Slack to published blog
Speak to a Slack channel and it writes up a blog post, hands it to you for a quick look, and publishes it to your site. This blog works exactly that way. The point is to make publishing almost effortless, so “I should write about that” becomes a live post the same day, instead of a note you never come back to.
Daily calendar recap
A simple message every morning at 8am your time, listing everything on your calendar for the day. Read it over coffee and you start prepared, with nothing slipping through the cracks. It is almost too simple to bother with, and it is one of the most useful things you will set up.

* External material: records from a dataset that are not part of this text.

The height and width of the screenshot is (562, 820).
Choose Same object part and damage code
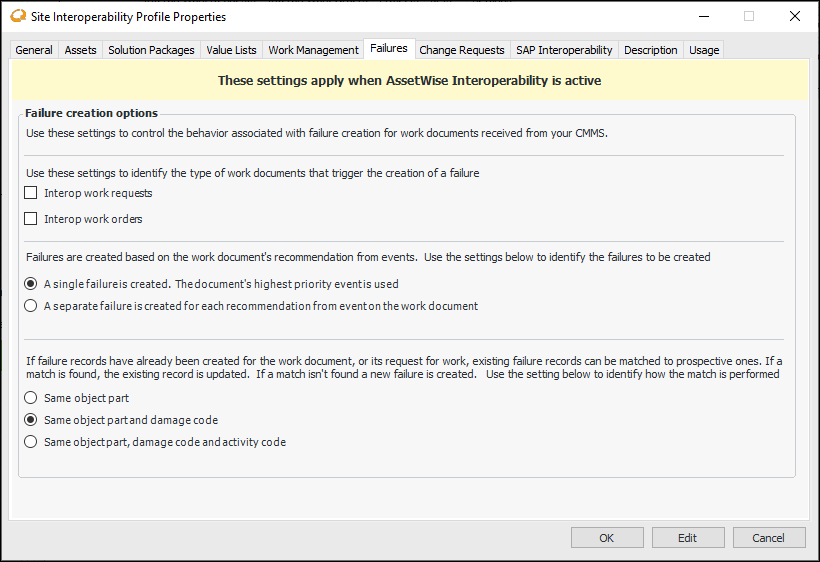click(x=31, y=420)
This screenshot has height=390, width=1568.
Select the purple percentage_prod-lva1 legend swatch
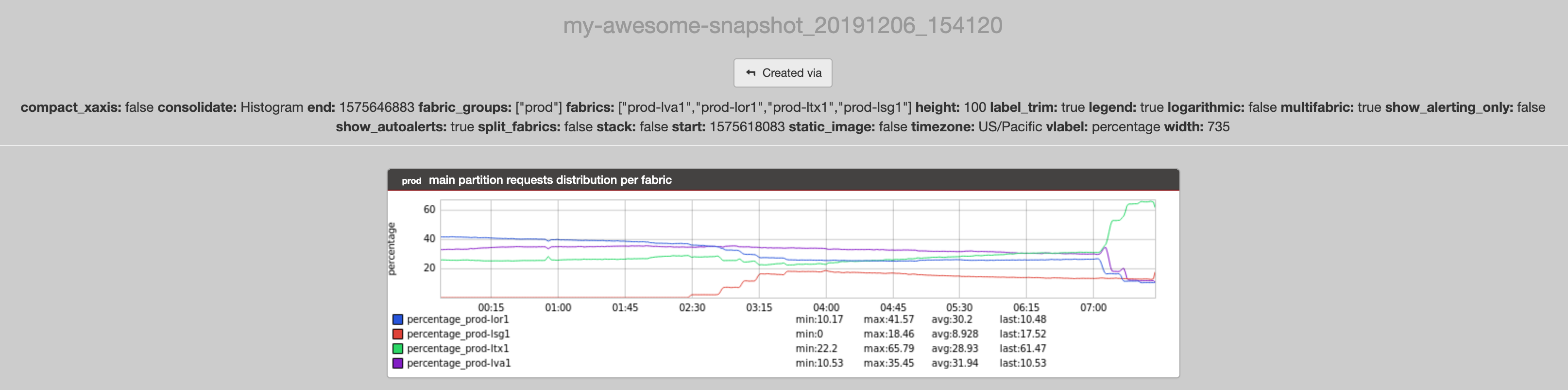tap(397, 363)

Self-serve tools for your team
Put your own tools and app behind n8n so your support and product teams can run the actions they need on their own, instead of opening a ticket and waiting on a developer. Slow internal requests become a couple of clicks, and your engineers get to build instead of handling one-off chores.
Daily report aggregator
One email each morning that gathers your important numbers from the tools you already pay for, sales, customers, traffic, into a single brief. No more opening six dashboards to see how yesterday went. And if one source is unavailable, it tells you the report is partial instead of quietly handing you a wrong number.
Competitor sentiment watch
Keep a running read on what people are saying about your competitors, delivered as a short recurring summary. You see where they are winning, where their customers are frustrated, and where there is room for you, without manually digging through reviews and feeds.
Your social sentiment, synced to the team
Connect your own accounts and take a daily reading of how people are reacting to you. When something starts heading the wrong way, the whole team sees it at the same time and can respond together, instead of hearing about it a day later.
Content repurposing engine
Turn one piece of content into a week’s worth, but do it with attribution rather than faceless reposting. Pick one main channel and get genuinely good at how people talk there. Then branch out from it: post natively on X, take a screenshot of that post, and share the screenshot on LinkedIn with a short line of your own. You get LinkedIn reach and you point people back to your X account at the same time. Because the repurposed post shows where it came from, every cross-post builds your main channel instead of spreading you thin.
flowchart LR
A[Post natively on X] --> B[Screenshot the post]
B --> C[Share on LinkedIn with your take]
C --> D[Grows your main X account]
Pick the one that maps to a real pain you have this week, build it, and reuse the pattern on the next.